Channel file “C-00000291*.sys” with timestamp of 0527 UTC or later is the reverted (good) version. Channel file “C-00000291*.sys” with timestamp of 0409 UTC is the problematic version.
https://www.crowdstrike.com/blog/technical-details-on-todays-outage/
This is not related to null bytes contained within Channel File 291 or any other Channel File.
That to me implied that the channel file wasn’t actually necessarily corrupt (or as corrupt as people thought), but that it triggered a logic error. In particular this point implies that it wasn’t from garbage zero bytes in the file.
(That said I could have worded this better, in my defense I’m sick in bed and only half thinking straight)
yeah that phrase of “null bytes” reads like addressing one of the rumours
“what was the problem?” “well it wasn’t null bytes” “so… what was it then?” “have definitely eliminated null bytes from the running!”
Also, and this shouldn’t be left unsaid, we’re talking about the Windows kernel here. A place with C++ code so cursed it is legendarily unhealthy to work in, as the cosmic horrors contained within slowly eat away at your sanity and warp the perception of time and space. Seeing that code for a few hours is enough to make a grown man cry. Seeing that code for a few weeks is enough to make you never cry again, as the terrible truth worms its way into your mind.
“DEI hire”, hah! The creature makes no distinction for race or gender as it fattens itself upon your failure! Even a glimpse at the edge of its abyss is enough to trigger a cycle of revelation - all modern software lies upon a rotting pile of ancient mistakes.
From a lovely response to the Crowdstrike error and various speculation on what caused it (https://ruby.social/deck/@V0ldek@awful.systems/112824202708490681), comes this gem:
> all modern software lies upon a rotting pile of ancient mistakes.
To be clear: this is 100% true. As we slowly, painfully work our way toward being less awful at software engineering, we are better than we have ever been. As fucked as modern code is, old code was worse.
The lower in the stack you go, the more horrifying the revelations, just as a rule.
@V0ldek @sailor_sega_saturn Thanks! You are talking straight from my heart!
@V0ldek @sailor_sega_saturn “That gibbering under the desk? Oh, that’s just Azathoth. Poor thing got a look at the pump controller code last year. It’s never been quite the same since.”

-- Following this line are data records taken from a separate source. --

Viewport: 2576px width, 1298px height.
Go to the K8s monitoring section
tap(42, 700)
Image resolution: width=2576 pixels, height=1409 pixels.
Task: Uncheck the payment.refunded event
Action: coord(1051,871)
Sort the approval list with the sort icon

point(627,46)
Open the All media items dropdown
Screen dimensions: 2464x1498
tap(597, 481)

@V0ldek @sailor_sega_saturn have you read the writings of James Mickens, e.g. https://www.usenix.org/system/files/1311_05-08_mickens.pdf ?
Absolutely stellar writing, except for this one weird bit
Database people are systems people. Modern databases have their own memory management, thread scheduler, and a fucking compiler inside. A promising research direction is to just bundle the database with your own bloody kernel that you handwrote with a box of scraps to make the entire thing less cursed and not have to wrestle with Linux.
You know, just in case you were looking for people to include in your postapo gang, database experts will also murder whatever you want with bare hands.